Taken together, these findings indicate that the enhanced efficacy of MRPF over MRP is attributable to molecular changes introduced during fermentation, most notably the formation of low-molecular-weight bioactive peptides. These peptides possess well-documented antioxidant and anti-inflammatory activities that mitigate oxidative stress and cytokine-driven signaling associated with accelerated osteoclastogenesis [69]. Accordingly, the stronger radical-scavenging capacity and more pronounced suppression of inflammatory mediators observed in the MRPF group offer a plausible explanation for its greater osteoprotective effects. Fermentation-derived peptides have also been reported to enhance epithelial barrier integrity and restore gut microbial composition [70], which is consistent with the improved tight-junction gene expression and the microbiota restoration observed in MRPF-treated OVX mice. This peptide-centered mechanism provides a coherent biological basis for the multifaceted improvements induced by MRPF and aligns with the peptide profile identified in our subsequent analysis.
Our peptide profiling identified 28 peptides generated during fermentation, including several with known antioxidant or ACE-inhibitory functions [71??-74]. Particularly, TWNPNNKPF (P6; the most abundant peptide), DSHQKIRHF (P10), and NALKPDNRIE (P11) have known antioxidant activities, while SFLVPPQESQ (P7) and PSFLVPPQESQRR (P27) exhibit angiotensin-converting enzyme inhibitory effects [38, 75?-77]. These peptides may exert local effects in the gut by modulating inflammation and microbial composition, ultimately contributing to the observed systemic bone-protective outcomes. Further validation works are warranted for elucidating the roles of the peptides.
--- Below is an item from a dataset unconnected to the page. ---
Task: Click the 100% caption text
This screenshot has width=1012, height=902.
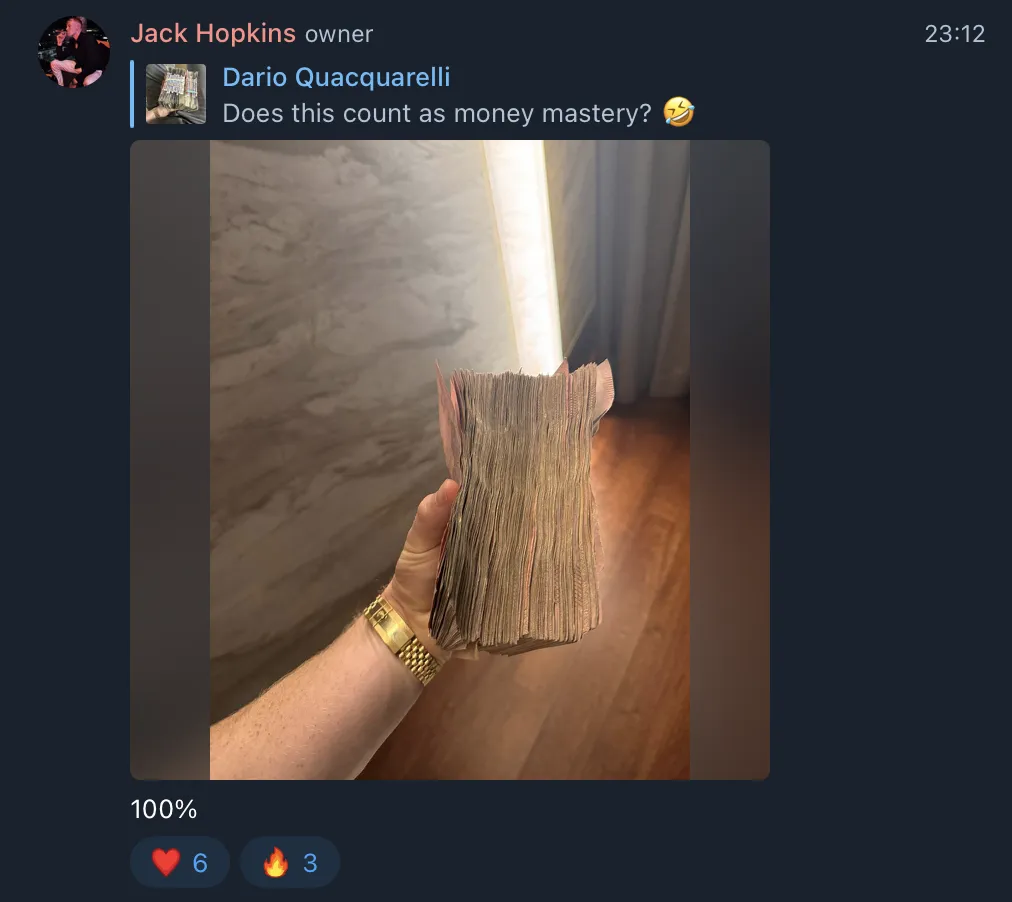Action: click(x=164, y=809)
There are several limitations to be noted. First, although OVX mice are a widely accepted model for postmenopausal osteoporosis, the findings may not fully translate to human physiology due to the nature of the experimental approach. Second, while MRPF-derived peptides were identified, their individual bioactivities were not directly confirmed in vivo. Importantly, however the decision to evaluate the MRPF peptide mixture as a whole—rather than testing each peptide in isolation—reflects the physiological reality where these peptides may act synergistically, and thus a holistic assessment may more accurately capture the in vivo protective effect observed. Third, the causal relationships between specific microbial taxa and bone-protective effects require further elucidation. Future studies addressing these limitations will enhance the understanding of therapeutic potential of MRPF.
Conclusion
This study demonstrates that dietary supplementation with MRPF derived from soy protein exerts potent anti-inflammatory and bone-protective effects in an estrogen-deficient mouse model. Specifically, the MRPF supplementation suppressed key pro-inflammatory cytokines such as TNF-α, in both intestinal and bone tissues, restored gut barrier integrity, and modulated gut microbiota composition. These effects were closely associated with the generation of bioactive peptides during L. rhamnosus IM18-mediated fermentation, several of which are known for their antioxidant and ACE-inhibitory activities. Collectively, these findings reveal that MRPF mitigates gut-derived systemic inflammation and contributes to the prevention of bone resorption. Together, these findings indicate that MRPF is a promising functional food ingredient for managing postmenopausal osteoporosis through modulation of the gut–bone axis via the suppression of inflammatory markers, such as TNF-α, and the remodeling of gut microbiota.